27. Sayı
Denemeler
Dışardan duyulan sessizlik bu içerden gelen, derinlerde yankılanan sessiz çığlıkların. Kahve kokulu bir yağmur etkisi var ortamda. Her yer bilinmezlik. Gözlerimin tutamadıklarına ikna olmayasım var günden güne. Haklı çıkarken basamakları; insanın canı bu kadar yanmamalı derim ben, kendi adıma. Tamamına eremiyorsan hayatımda gölgeni kabul etmez ne ağaçlarım ne de huzura erme isteğim. Sen kendine dön, git yoluna. Benim yolum benden yana. Kendi irademle halledilemeyen şeyler yukarıya teslim edildi ama sabrın son demleri belli ki. Bıçak, hayatımla köprü kuran kemiğin üstünde her yeni gün onunla oynaşmakta. Kemik alıştı bu duruma artık etin canının ne kadar yandığından bir haber, dökülen kan ne umurunda onun dayanıklılığında. Benliğinle baş başa buna engel olamıyorken ruhu kaybolmuşlara ne had ne hudut dilde. Bedenden ileri gitti bu yorgunluk bende.
Atan kalbimin her darbesinde anlamadığı bir şeyler var belli ki. Öyle bir manasızlık yayılıyor kıyılardan deryalara. Ladesin anlamı kalmadı, elimde kemiğimle yapayalnız kaldım rıhtımlarda. Aklımdan geçensen de ben bağırsam ne fayda. Benden geçmişin artık. Kalemin ucundan akan birçok kelimedeki ilk masa değil yansıyanı. Derininde nihan, ruhunu satmışın anlamadığı. Çare arayan bulur ya arayamayana ne vermeli? Hevesi nasıl yerine getirmeli? Belki de getirmemeli. Varsayımlara hayat emanet edilemez. Hissedileni asla kandıramazsın. Kalbini avutursun zamanla ama aklın sana imkân bile vermez sen onu avutasın. Görmezden gelemeyene nefes almak imtihan. Zaman acımasızca ileriye giderken başa saramamaya başlamak pikap iğnesinin kırılması gibi. Berisinde olanın çizik olup olmaması önemli değildir artık. Oradadır, vardır ama içeriden yoktur. Görünümde var olabilir ama içeriden, derinlerinden bir ses yankılanmaz zaman ilerledikçe. Çoğu kez çoğunluk gördüğüne inanır. Azınlıkta birkaç şanslı bir ihtimal fark eder. Zamanla bunu ümit etmekte geçer. Zararlı olanları doğa kendi başına yok eder. Elbet döner özüne.

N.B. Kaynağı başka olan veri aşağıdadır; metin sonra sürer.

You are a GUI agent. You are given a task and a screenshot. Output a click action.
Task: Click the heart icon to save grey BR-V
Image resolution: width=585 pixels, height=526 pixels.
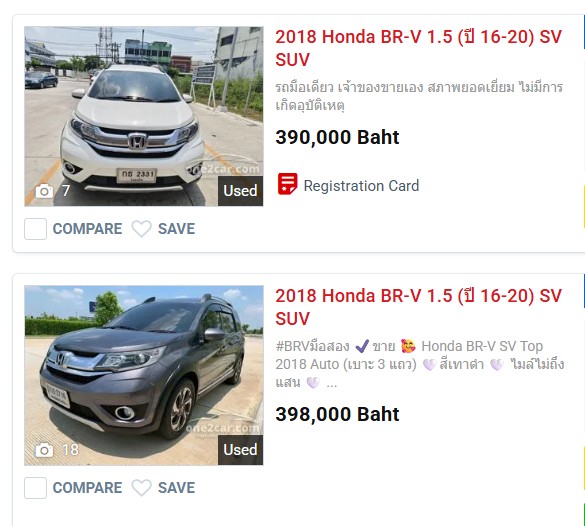pos(142,488)
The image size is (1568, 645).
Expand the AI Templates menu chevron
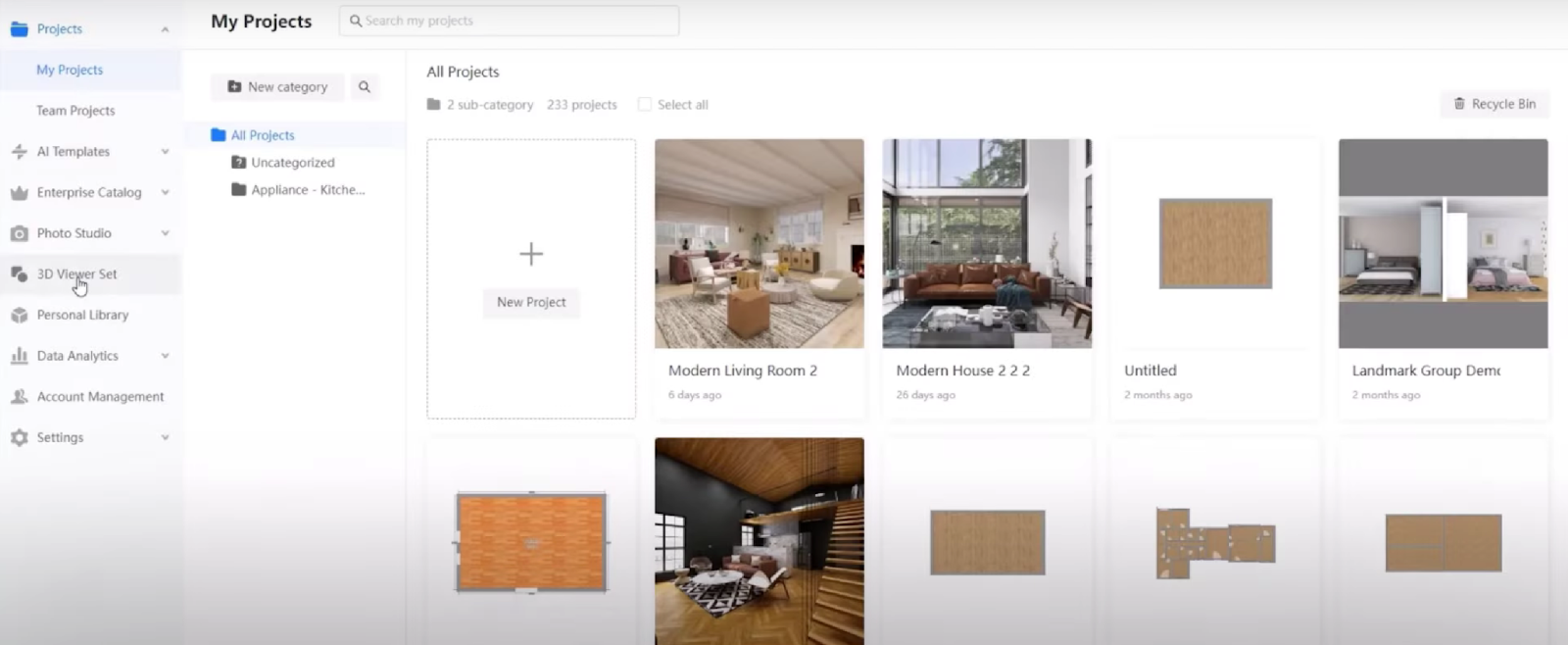pos(165,152)
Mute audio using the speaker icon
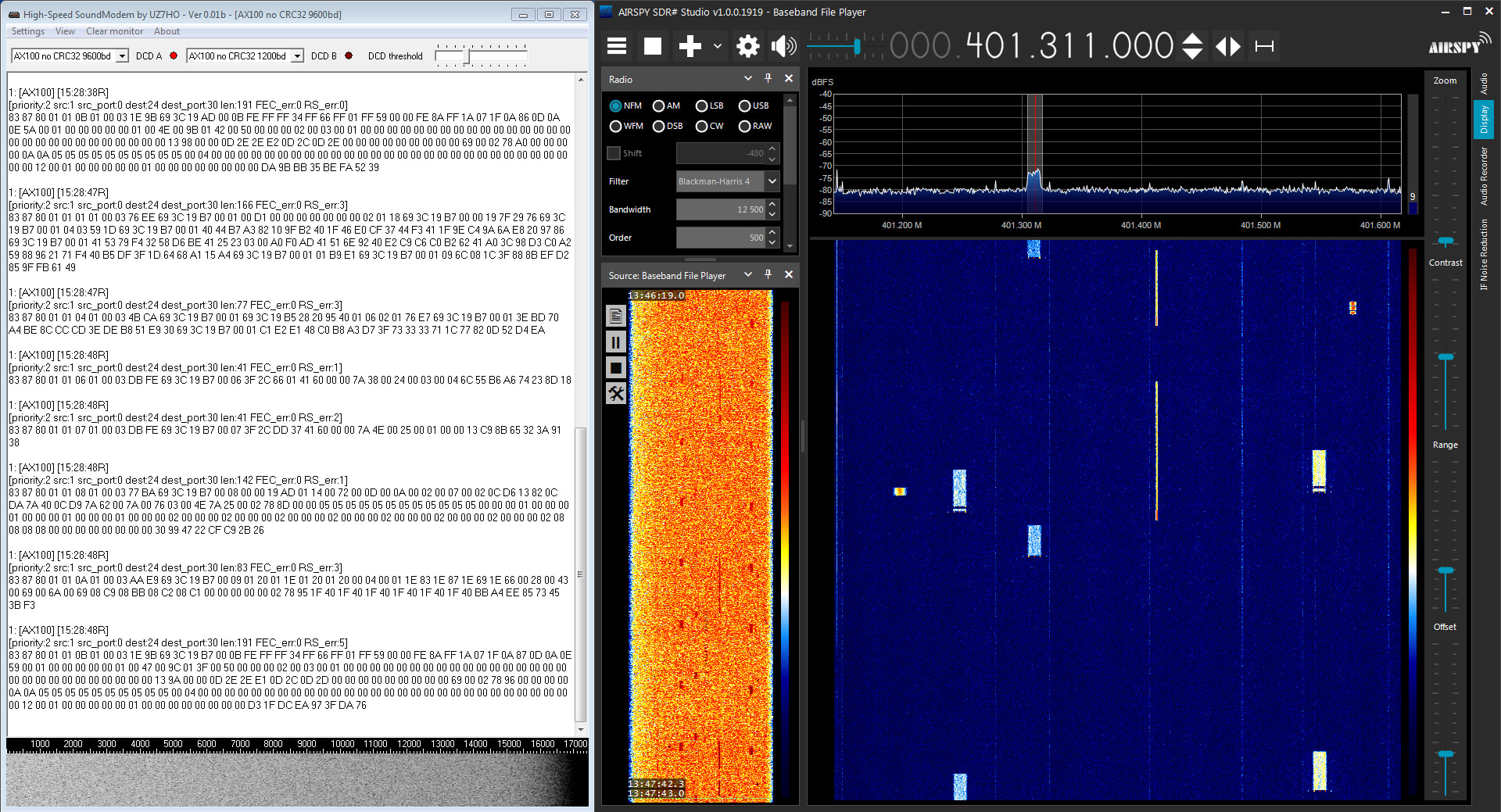This screenshot has width=1501, height=812. click(x=783, y=46)
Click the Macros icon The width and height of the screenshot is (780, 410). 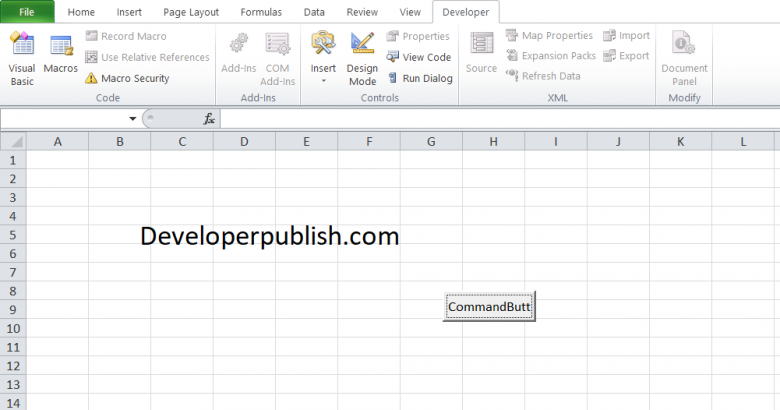(x=61, y=56)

Göğe uzanmış dalların en sivri ucunda kuş yuvaları. Ne bir korku ne bir cesaretsizlik ve işte ondan gelen bu özgürlük. Yaratılmış olana ihtiyaç duymama, gerek kalmama, medet’sizlik. Herkes kendine gidince sadece kuş sesi, ona eşlikçi kızıllığın dibine çökmüş mavi yeşilden gelen su. Birleşmelerine kim mâni? Kimsenin lehine bırakılmamış akıbetleri. Ayırdına var kanatların hükmünü. Nedensiz değil sivri uçlarda kurulan yuvalar, orada yetiştirilen yavrular. Çok da değil gerçek. Ne kadar tek o kadar yek. Ahengi bozana bin ah olsun ilelebet. Bu yükü omuzlarına alanda yok bir daha iflah. Ahın sorgusu yedinci katta. Zamanla soramadım neler olduğunu. Sorgusuzca teslimiyet. Gözlerimin içinde yer edinmek isteyen bir ışık hüzmesi. Tam ilerde bana yansıyorken, toprağın nemli kokusundan anlarım yağmurun az önceki gidişini. Karışmadan tek kalmak öyle güzel ki; yokluk koymaz artık kalbim hiçbir atımına. Ben benden kendi yolumda.